A TRANSCRIPT OF THE PORTION OF STATE BANK FINANCIAL’S JULY 28, 2016 CONFERENCE CALL DISCUSSING THE PROPOSED MERGERS WITH NBG BANCORP, INC. AND S BANKSHARES, INC. FOLLOWS:
Start of transcript:
Joseph Evans - State Bank Financial Corporation - Chairman & CEO
Moving on to Slide 6, on April 5th, we announced the acquisition of National Bank of Georgia in Athens, a high performing and very efficient bank, led by a strong management team that we've known very well for a long time and done business with for many years. National Bank of Georgia is a $417 million asset bank, with just two branches, one at Athens and one in Gainesville, Georgia. Both of these represent MSAs -- two separate MSAs that are immediately adjacent to Atlanta on the northeast. As we discussed on the first quarter conference call, they have a very compatible credit culture that we know well, and Bill Hopper and his team just will be a great fit at State Bank.
On May 19th, we announced our second acquisition of the quarter -- S Bank with four locations in southeast Georgia, including banking operations in Savannah, which is the third largest MSA in Georgia and home of the Port of Savannah. S Bank is a locally-owned bank with a quality board that has strong ties to the Savannah community. It's also a market that we have significant experience and deep relationships as Tom Wiley lived in and banked in Savannah for over 17 years prior to coming back to State Bank. While S Bank has only total assets of about $110 million, it provides us with an established banking platform in Savannah, which will integrate very nicely with the mortgage business and the homebuilder finance business that we already have in Savannah. It also provides diversified low-cost deposit base in Glennville, Hinesville, and Reidsville, Georgia; nearby communities.

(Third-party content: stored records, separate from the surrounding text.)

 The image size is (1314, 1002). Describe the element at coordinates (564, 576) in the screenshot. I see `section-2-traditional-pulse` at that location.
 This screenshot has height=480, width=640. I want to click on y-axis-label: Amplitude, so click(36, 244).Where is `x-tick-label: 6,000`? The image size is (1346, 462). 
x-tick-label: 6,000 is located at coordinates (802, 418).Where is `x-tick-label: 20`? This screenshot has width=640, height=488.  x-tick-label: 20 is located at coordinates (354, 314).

NBG and S Bank will add three attractive MSAs to our footprint, while further accelerating our core earnings growth. As shown on Slide 7, upon closing both of these transactions, we expect to have over $4 billion in assets and 30 branches in seven of the eight largest MSAs across the State of Georgia.

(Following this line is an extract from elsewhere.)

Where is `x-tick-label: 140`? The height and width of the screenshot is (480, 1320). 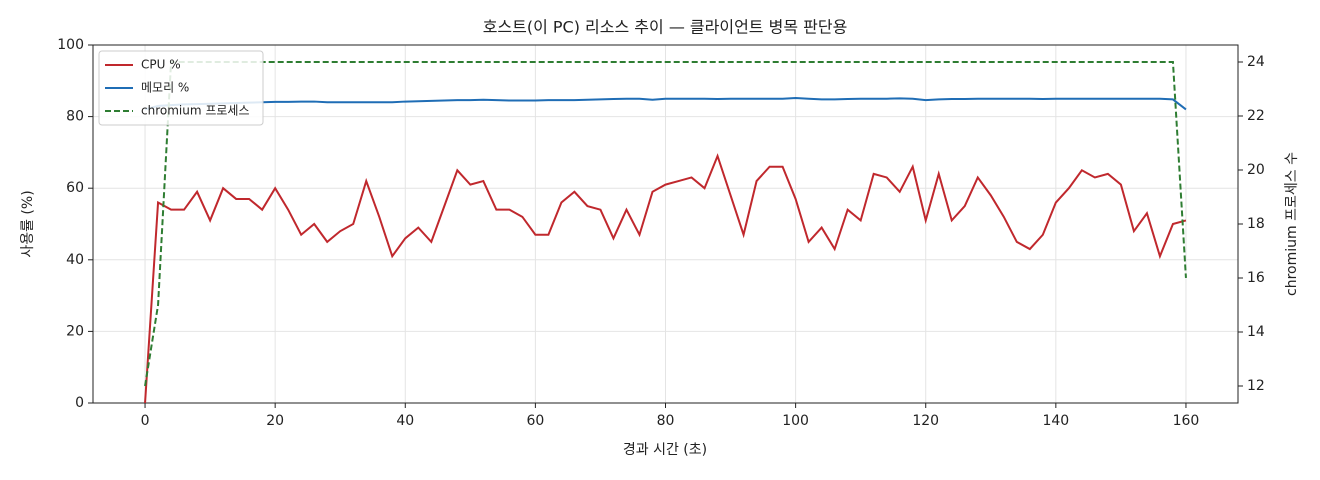 x-tick-label: 140 is located at coordinates (1056, 421).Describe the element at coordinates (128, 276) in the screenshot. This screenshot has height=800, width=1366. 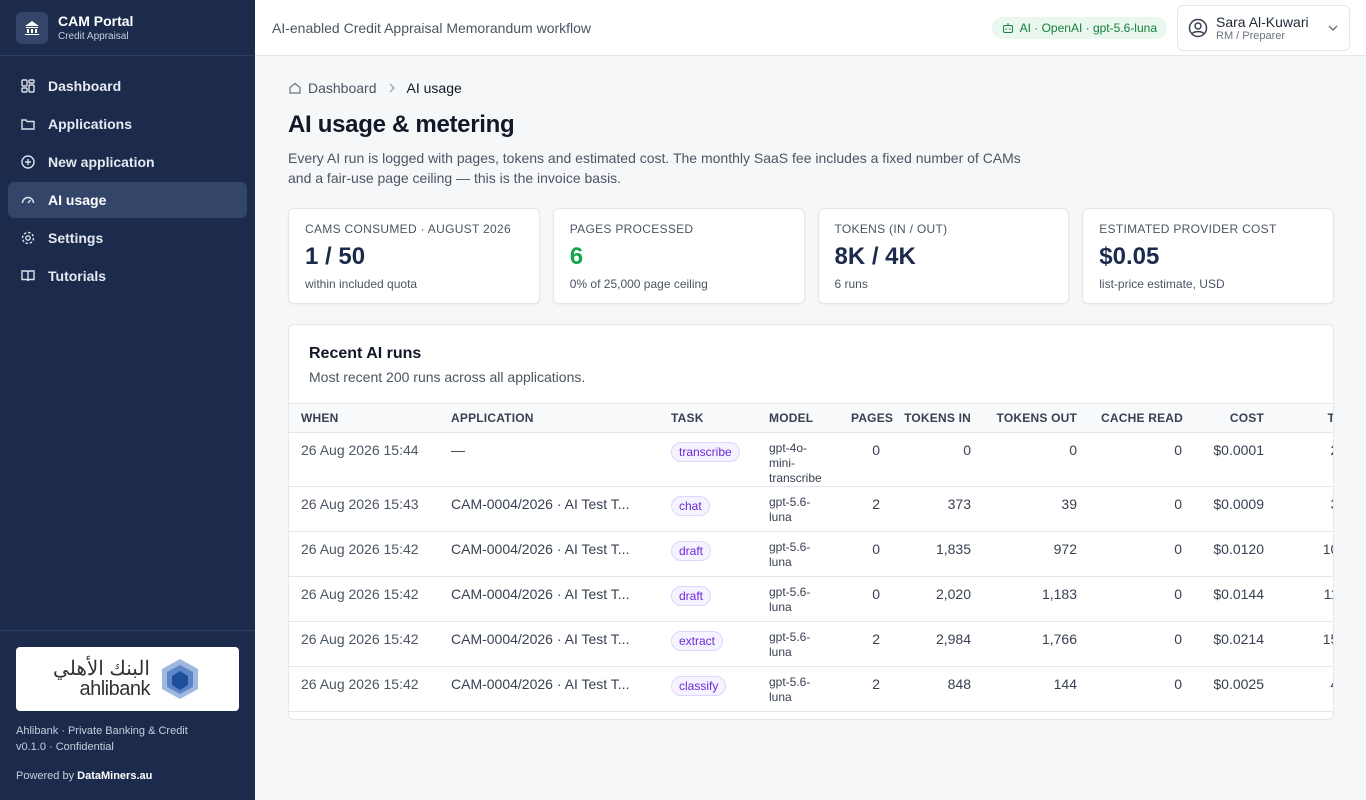
I see `nav-item: Tutorials` at that location.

Tyler Stafford - Stephens - Analyst Okay. And then do you happen to have handy the pro forma total risk-based capital ratio with NBG and S Bank once that closes?
Sheila Ray - State Bank Financial Corporation - EVP & CFO 15.9%.
Christopher Nolan - FBR & Company - Analyst Okay. And then have you guys discussed in terms of how much you expect your discount accretion to increase following the closing of the two acquisitions in the third quarter? Accretable discount, I mean.
Sheila Ray - State Bank Financial Corporation - EVP & CFO Yes. I know what you're referring to. I don't think I have that number. We obviously modeled day one marks, but we are not far enough long in that process to really know where that comes out yet.
Christopher Nolan - FBR & Company - Analyst Got you. Final question is on capital ratios. You sound like you guys are experiencing some pretty solid growth, should we expect the capital ratios to sort of continue to drift downward a little bit following the closing of the acquisitions in the third quarter?
Joseph Evans - State Bank Financial Corporation - Chairman & CEO
Yes. That's planned between a combination of continued organic growth and hopefully some other opportunities that come our way.